WORK TO BE COMPLETED =
Rewrite the data below, replacing "Screen dimensions" with "Display size" everywhere it occurs and keeping all other text unchanged.

====== GIVEN INFORMATION

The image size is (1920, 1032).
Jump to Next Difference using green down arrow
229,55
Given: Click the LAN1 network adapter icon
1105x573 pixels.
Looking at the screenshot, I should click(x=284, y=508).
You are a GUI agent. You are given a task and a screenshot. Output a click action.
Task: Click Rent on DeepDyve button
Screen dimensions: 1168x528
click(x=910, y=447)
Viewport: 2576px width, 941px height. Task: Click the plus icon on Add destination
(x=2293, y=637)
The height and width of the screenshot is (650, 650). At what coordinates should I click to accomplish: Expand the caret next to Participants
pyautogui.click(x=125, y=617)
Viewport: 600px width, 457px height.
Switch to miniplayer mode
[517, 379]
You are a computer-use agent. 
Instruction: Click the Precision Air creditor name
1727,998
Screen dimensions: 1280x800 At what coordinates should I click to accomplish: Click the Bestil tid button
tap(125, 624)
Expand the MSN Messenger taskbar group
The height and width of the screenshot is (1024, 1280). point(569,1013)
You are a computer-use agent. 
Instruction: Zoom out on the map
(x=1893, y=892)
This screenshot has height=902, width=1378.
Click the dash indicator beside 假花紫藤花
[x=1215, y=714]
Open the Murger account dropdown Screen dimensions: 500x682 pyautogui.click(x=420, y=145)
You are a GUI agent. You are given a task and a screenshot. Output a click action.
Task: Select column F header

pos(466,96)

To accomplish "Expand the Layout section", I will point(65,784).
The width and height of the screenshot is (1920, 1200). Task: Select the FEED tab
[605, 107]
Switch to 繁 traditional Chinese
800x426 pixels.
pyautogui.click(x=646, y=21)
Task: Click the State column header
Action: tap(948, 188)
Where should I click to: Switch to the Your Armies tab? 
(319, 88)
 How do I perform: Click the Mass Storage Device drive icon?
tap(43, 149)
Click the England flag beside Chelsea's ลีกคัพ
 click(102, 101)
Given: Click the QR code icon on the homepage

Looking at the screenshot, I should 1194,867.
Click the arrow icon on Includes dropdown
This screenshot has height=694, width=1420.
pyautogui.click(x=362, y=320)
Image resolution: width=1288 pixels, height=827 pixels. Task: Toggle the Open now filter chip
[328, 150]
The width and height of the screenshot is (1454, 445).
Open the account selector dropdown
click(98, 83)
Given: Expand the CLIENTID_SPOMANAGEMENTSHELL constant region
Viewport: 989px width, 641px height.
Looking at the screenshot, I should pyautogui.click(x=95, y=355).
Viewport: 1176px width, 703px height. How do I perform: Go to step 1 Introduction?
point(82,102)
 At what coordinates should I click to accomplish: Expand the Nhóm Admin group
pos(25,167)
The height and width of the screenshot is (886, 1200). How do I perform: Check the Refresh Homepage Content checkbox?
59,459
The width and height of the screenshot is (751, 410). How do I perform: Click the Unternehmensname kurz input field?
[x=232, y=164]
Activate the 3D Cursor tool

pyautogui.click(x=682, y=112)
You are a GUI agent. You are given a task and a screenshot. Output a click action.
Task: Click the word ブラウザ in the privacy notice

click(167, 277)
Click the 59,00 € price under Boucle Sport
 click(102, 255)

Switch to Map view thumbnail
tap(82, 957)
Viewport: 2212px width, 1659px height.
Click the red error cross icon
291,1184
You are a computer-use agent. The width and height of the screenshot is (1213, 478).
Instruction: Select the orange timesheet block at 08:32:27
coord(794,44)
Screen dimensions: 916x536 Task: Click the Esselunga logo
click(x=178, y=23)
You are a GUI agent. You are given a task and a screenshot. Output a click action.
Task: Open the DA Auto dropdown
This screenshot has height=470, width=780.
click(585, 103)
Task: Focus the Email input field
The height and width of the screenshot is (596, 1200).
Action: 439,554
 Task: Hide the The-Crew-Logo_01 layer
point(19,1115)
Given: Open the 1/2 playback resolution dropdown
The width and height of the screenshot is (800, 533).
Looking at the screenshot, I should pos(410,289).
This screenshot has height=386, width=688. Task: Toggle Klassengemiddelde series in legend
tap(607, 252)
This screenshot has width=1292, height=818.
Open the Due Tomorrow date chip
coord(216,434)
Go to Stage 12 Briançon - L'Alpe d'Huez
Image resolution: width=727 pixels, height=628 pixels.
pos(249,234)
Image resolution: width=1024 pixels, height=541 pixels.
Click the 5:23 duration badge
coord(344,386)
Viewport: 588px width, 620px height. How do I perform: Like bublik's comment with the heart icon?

============

ANSWER TO THE EXERCISE =
The image size is (1920, 1032).
Jump to Next Difference using green down arrow
229,55
Given: Click the LAN1 network adapter icon
1105x573 pixels.
Looking at the screenshot, I should click(x=284, y=508).
You are a GUI agent. You are given a task and a screenshot. Output a click action.
Task: Click Rent on DeepDyve button
Display size: 1168x528
click(x=910, y=447)
Viewport: 2576px width, 941px height. Task: Click the plus icon on Add destination
(x=2293, y=637)
The height and width of the screenshot is (650, 650). At what coordinates should I click to accomplish: Expand the caret next to Participants
pyautogui.click(x=125, y=617)
Viewport: 600px width, 457px height.
Switch to miniplayer mode
[517, 379]
You are a computer-use agent. 
Instruction: Click the Precision Air creditor name
1727,998
Display size: 1280x800 At what coordinates should I click to accomplish: Click the Bestil tid button
tap(125, 624)
Expand the MSN Messenger taskbar group
The height and width of the screenshot is (1024, 1280). point(569,1013)
You are a computer-use agent. 
Instruction: Zoom out on the map
(x=1893, y=892)
This screenshot has height=902, width=1378.
Click the dash indicator beside 假花紫藤花
[x=1215, y=714]
Open the Murger account dropdown Display size: 500x682 pyautogui.click(x=420, y=145)
You are a GUI agent. You are given a task and a screenshot. Output a click action.
Task: Select column F header

pos(466,96)

To accomplish "Expand the Layout section", I will point(65,784).
The width and height of the screenshot is (1920, 1200). Task: Select the FEED tab
[605, 107]
Switch to 繁 traditional Chinese
800x426 pixels.
pyautogui.click(x=646, y=21)
Task: Click the State column header
Action: tap(948, 188)
Where should I click to: Switch to the Your Armies tab? 
(319, 88)
 How do I perform: Click the Mass Storage Device drive icon?
tap(43, 149)
Click the England flag beside Chelsea's ลีกคัพ
 click(102, 101)
Given: Click the QR code icon on the homepage

Looking at the screenshot, I should 1194,867.
Click the arrow icon on Includes dropdown
This screenshot has height=694, width=1420.
pyautogui.click(x=362, y=320)
Image resolution: width=1288 pixels, height=827 pixels. Task: Toggle the Open now filter chip
[328, 150]
The width and height of the screenshot is (1454, 445).
Open the account selector dropdown
click(98, 83)
Given: Expand the CLIENTID_SPOMANAGEMENTSHELL constant region
Viewport: 989px width, 641px height.
Looking at the screenshot, I should pyautogui.click(x=95, y=355).
Viewport: 1176px width, 703px height. How do I perform: Go to step 1 Introduction?
point(82,102)
 At what coordinates should I click to accomplish: Expand the Nhóm Admin group
pos(25,167)
The height and width of the screenshot is (886, 1200). How do I perform: Check the Refresh Homepage Content checkbox?
59,459
The width and height of the screenshot is (751, 410). How do I perform: Click the Unternehmensname kurz input field?
[x=232, y=164]
Activate the 3D Cursor tool

pyautogui.click(x=682, y=112)
You are a GUI agent. You are given a task and a screenshot. Output a click action.
Task: Click the word ブラウザ in the privacy notice

click(167, 277)
Click the 59,00 € price under Boucle Sport
 click(102, 255)

Switch to Map view thumbnail
tap(82, 957)
Viewport: 2212px width, 1659px height.
Click the red error cross icon
291,1184
You are a computer-use agent. The width and height of the screenshot is (1213, 478).
Instruction: Select the orange timesheet block at 08:32:27
coord(794,44)
Display size: 916x536 Task: Click the Esselunga logo
click(x=178, y=23)
You are a GUI agent. You are given a task and a screenshot. Output a click action.
Task: Open the DA Auto dropdown
This screenshot has height=470, width=780.
click(585, 103)
Task: Focus the Email input field
The height and width of the screenshot is (596, 1200).
Action: 439,554
 Task: Hide the The-Crew-Logo_01 layer
point(19,1115)
Given: Open the 1/2 playback resolution dropdown
The width and height of the screenshot is (800, 533).
Looking at the screenshot, I should pos(410,289).
This screenshot has height=386, width=688. Task: Toggle Klassengemiddelde series in legend
tap(607, 252)
This screenshot has width=1292, height=818.
Open the Due Tomorrow date chip
coord(216,434)
Go to Stage 12 Briançon - L'Alpe d'Huez
Image resolution: width=727 pixels, height=628 pixels.
pos(249,234)
Image resolution: width=1024 pixels, height=541 pixels.
Click the 5:23 duration badge
coord(344,386)
Viewport: 588px width, 620px height. How do I perform: Like bublik's comment with the heart icon?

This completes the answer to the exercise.